Return exactly the lines below, starting with the one that has "The image size is (2060, 1446)." and going on through the one that has "1683x1120 pixels.".
== Given information
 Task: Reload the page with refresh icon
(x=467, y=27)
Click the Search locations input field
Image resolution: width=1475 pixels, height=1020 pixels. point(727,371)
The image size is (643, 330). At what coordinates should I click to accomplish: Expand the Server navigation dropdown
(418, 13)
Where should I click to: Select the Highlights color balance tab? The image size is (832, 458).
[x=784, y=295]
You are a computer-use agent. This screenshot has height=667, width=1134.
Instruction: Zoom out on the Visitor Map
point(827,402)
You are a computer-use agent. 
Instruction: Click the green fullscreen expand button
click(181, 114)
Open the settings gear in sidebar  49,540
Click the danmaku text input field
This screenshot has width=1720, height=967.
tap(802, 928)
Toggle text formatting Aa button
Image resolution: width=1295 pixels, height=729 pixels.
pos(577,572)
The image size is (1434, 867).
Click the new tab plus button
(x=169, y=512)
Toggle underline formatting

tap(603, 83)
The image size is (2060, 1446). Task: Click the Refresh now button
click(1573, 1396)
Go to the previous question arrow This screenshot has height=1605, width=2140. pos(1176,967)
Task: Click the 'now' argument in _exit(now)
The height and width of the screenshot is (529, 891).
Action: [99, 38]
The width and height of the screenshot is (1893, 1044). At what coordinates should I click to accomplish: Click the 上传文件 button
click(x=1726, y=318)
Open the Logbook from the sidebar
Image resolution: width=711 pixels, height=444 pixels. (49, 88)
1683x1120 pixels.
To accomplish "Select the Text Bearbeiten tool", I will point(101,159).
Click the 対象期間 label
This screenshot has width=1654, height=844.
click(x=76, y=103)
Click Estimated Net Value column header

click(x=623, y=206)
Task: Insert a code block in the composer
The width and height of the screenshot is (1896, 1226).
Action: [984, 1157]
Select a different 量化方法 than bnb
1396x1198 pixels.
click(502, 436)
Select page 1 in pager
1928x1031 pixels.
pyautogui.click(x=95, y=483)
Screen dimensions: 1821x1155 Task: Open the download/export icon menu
====
* [Task response]
The image size is (2060, 1446). Task: Click the Refresh now button
click(1573, 1396)
Go to the previous question arrow This screenshot has height=1605, width=2140. pos(1176,967)
Task: Click the 'now' argument in _exit(now)
The height and width of the screenshot is (529, 891).
Action: [99, 38]
The width and height of the screenshot is (1893, 1044). At what coordinates should I click to accomplish: Click the 上传文件 button
click(x=1726, y=318)
Open the Logbook from the sidebar
Image resolution: width=711 pixels, height=444 pixels. (49, 88)
1683x1120 pixels.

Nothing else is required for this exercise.